Below are some entries. Transcribe the lines from the one holding "Where should I" to the one holding "Image resolution: width=310", inclusive, but not the pictures among them.

___ EXERCISE INPUT

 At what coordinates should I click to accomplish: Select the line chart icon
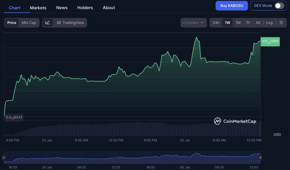(x=47, y=23)
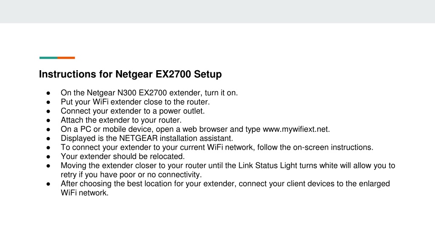The height and width of the screenshot is (245, 435).
Task: Click the bullet beside 'Connect your extender to a power outlet'
Action: pyautogui.click(x=48, y=111)
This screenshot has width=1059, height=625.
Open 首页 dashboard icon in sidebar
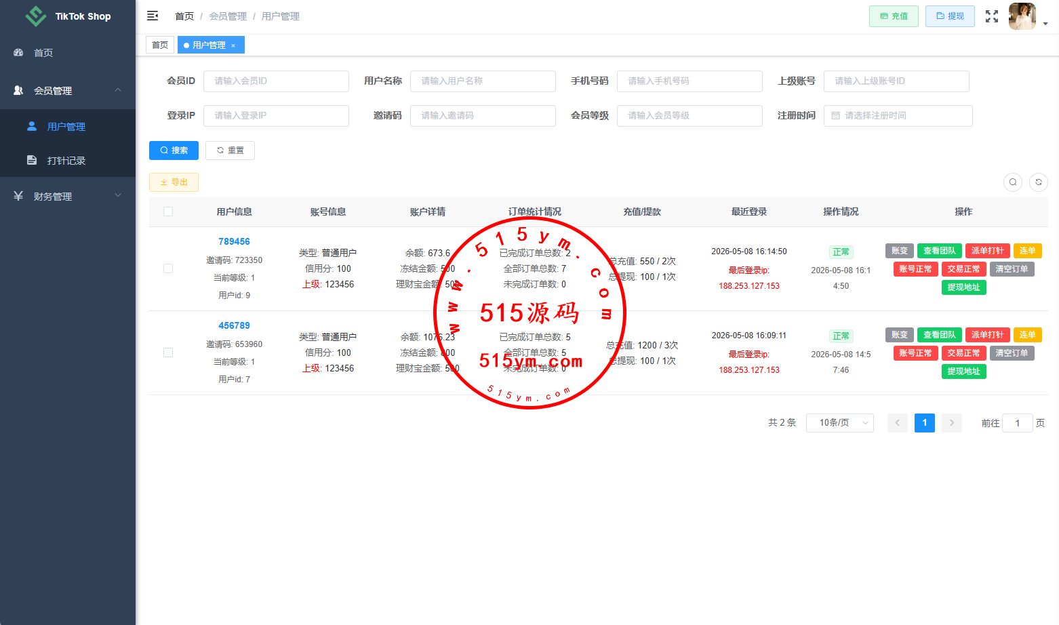(x=18, y=52)
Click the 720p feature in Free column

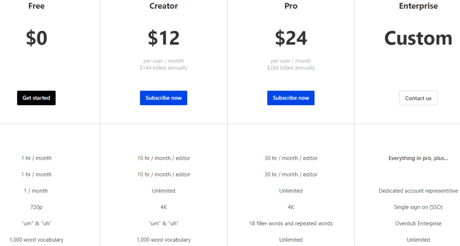click(36, 207)
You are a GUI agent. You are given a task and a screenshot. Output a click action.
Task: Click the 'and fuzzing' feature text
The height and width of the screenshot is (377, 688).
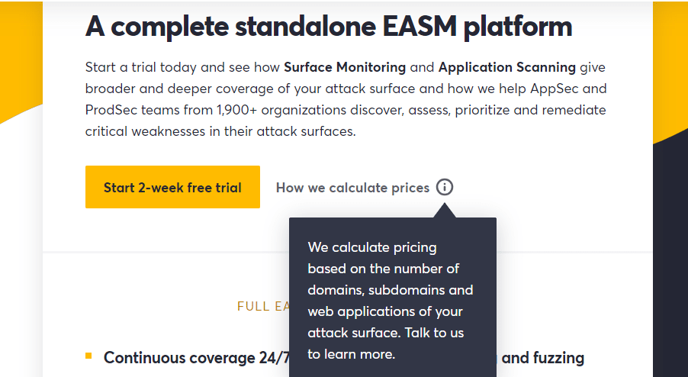click(x=543, y=358)
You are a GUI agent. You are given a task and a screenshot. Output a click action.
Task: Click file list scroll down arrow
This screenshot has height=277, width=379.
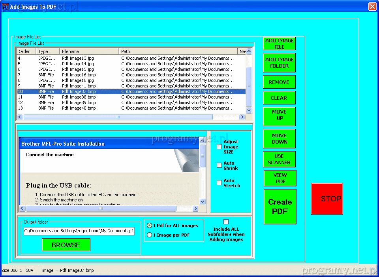[249, 110]
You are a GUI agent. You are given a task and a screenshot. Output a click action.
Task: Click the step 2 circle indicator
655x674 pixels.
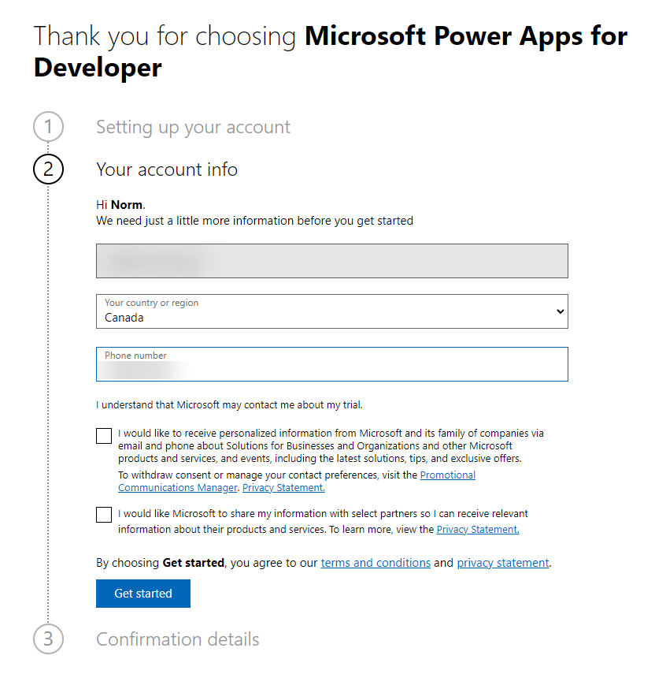click(48, 169)
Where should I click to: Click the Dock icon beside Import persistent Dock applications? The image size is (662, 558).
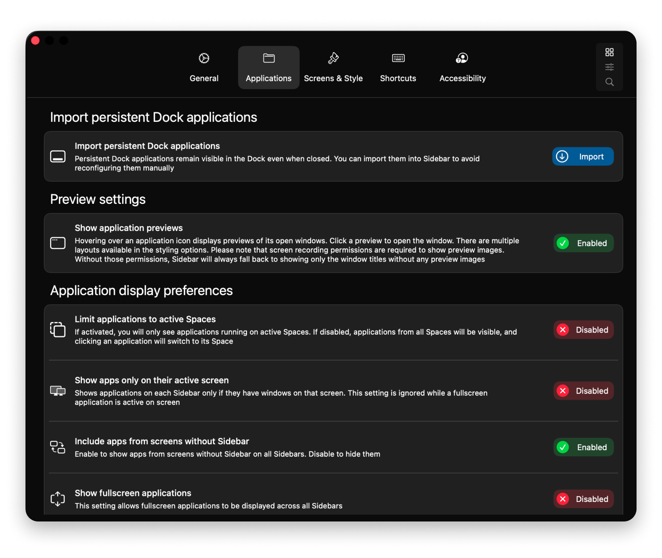[58, 156]
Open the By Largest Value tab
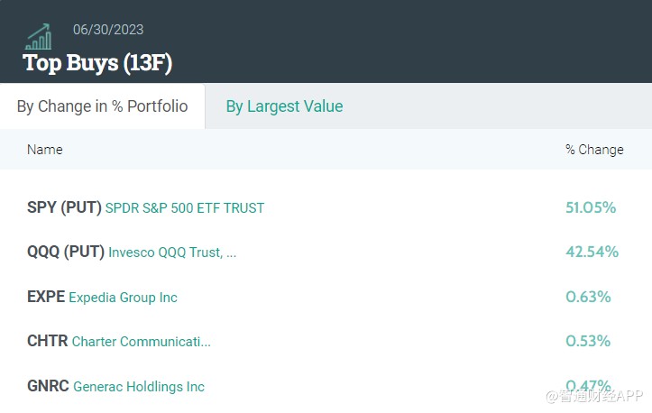The image size is (652, 413). point(284,106)
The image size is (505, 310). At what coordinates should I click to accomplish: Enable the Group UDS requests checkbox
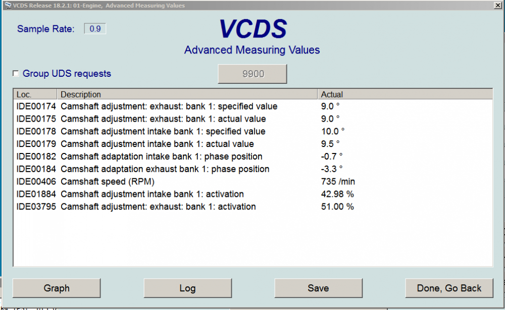(x=16, y=73)
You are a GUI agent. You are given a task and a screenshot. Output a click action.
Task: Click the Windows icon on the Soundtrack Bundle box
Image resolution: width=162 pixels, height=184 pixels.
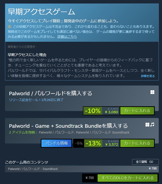147,125
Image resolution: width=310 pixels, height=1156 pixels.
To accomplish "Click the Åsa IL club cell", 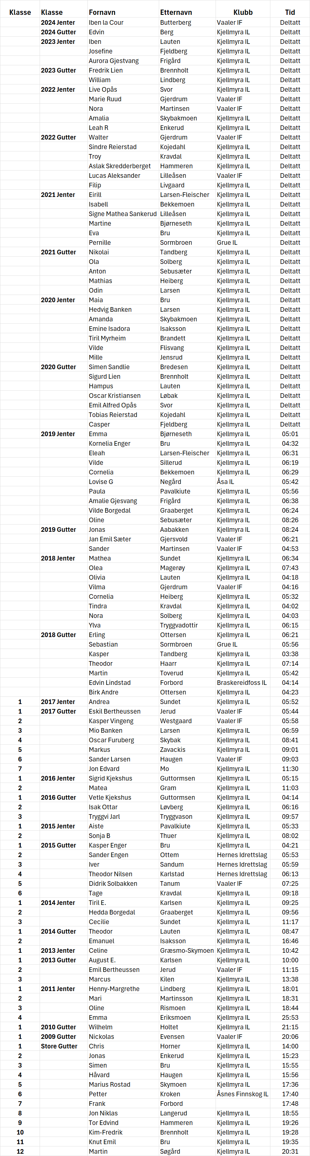I will (x=226, y=482).
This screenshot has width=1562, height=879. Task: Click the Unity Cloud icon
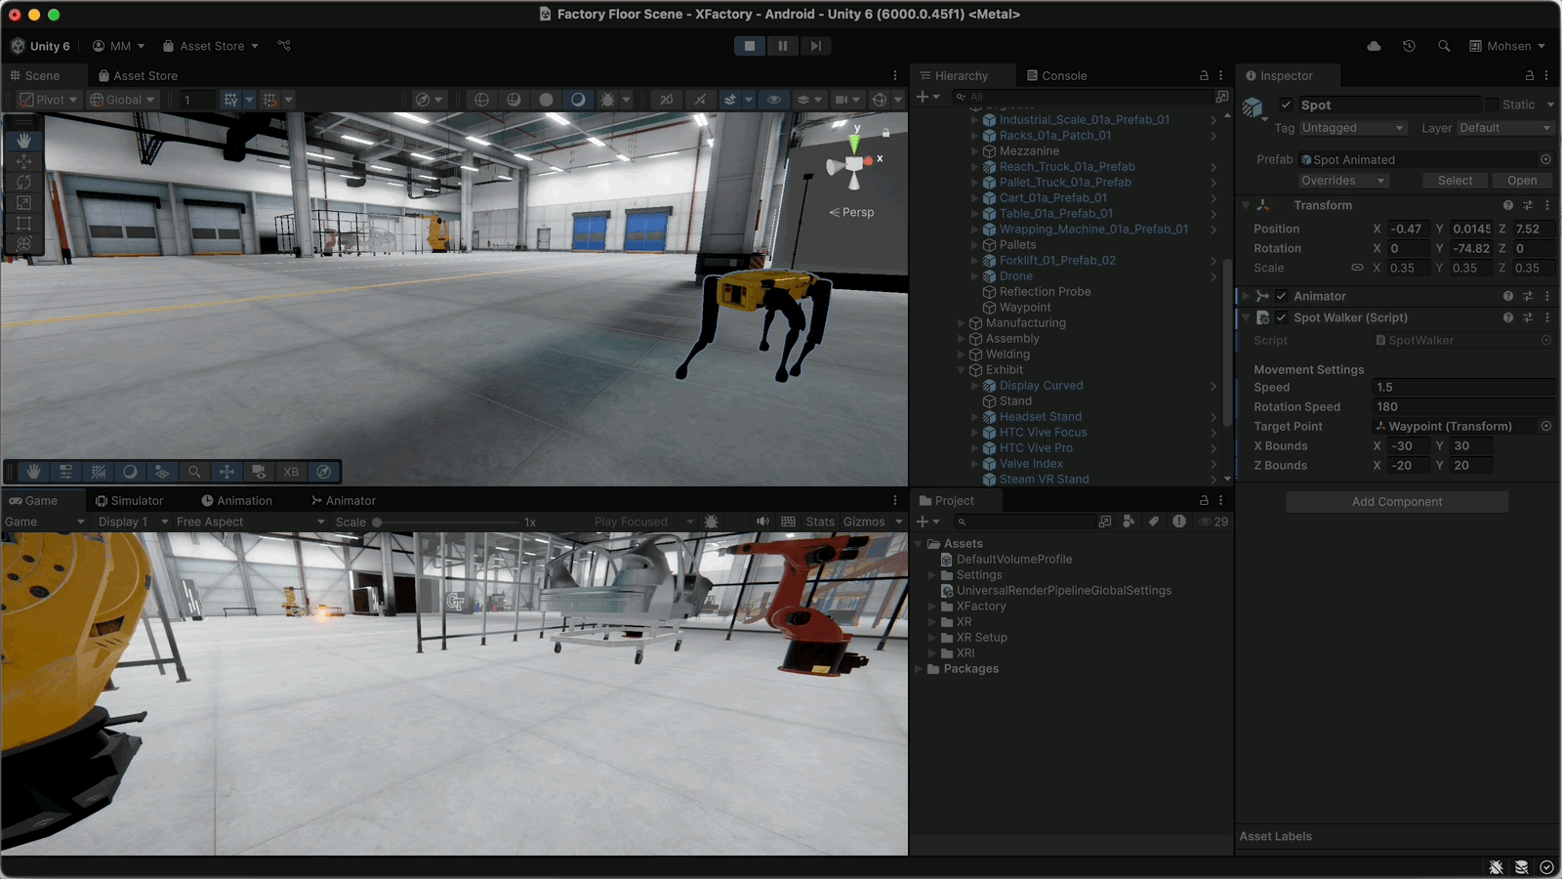pos(1374,46)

______

* RESPONSE TO THE EXERCISE
Where should I click to: Click the Dock icon beside Import persistent Dock applications? The image size is (662, 558).
[58, 156]
Open the By Largest Value tab
The image size is (652, 413). point(284,106)
The image size is (505, 310). At what coordinates should I click to accomplish: Enable the Group UDS requests checkbox
(x=16, y=73)
You are a GUI agent. You are given a task and a screenshot. Output a click action.
Task: Click the Windows icon on the Soundtrack Bundle box
Image resolution: width=162 pixels, height=184 pixels.
147,125
Image resolution: width=310 pixels, height=1156 pixels.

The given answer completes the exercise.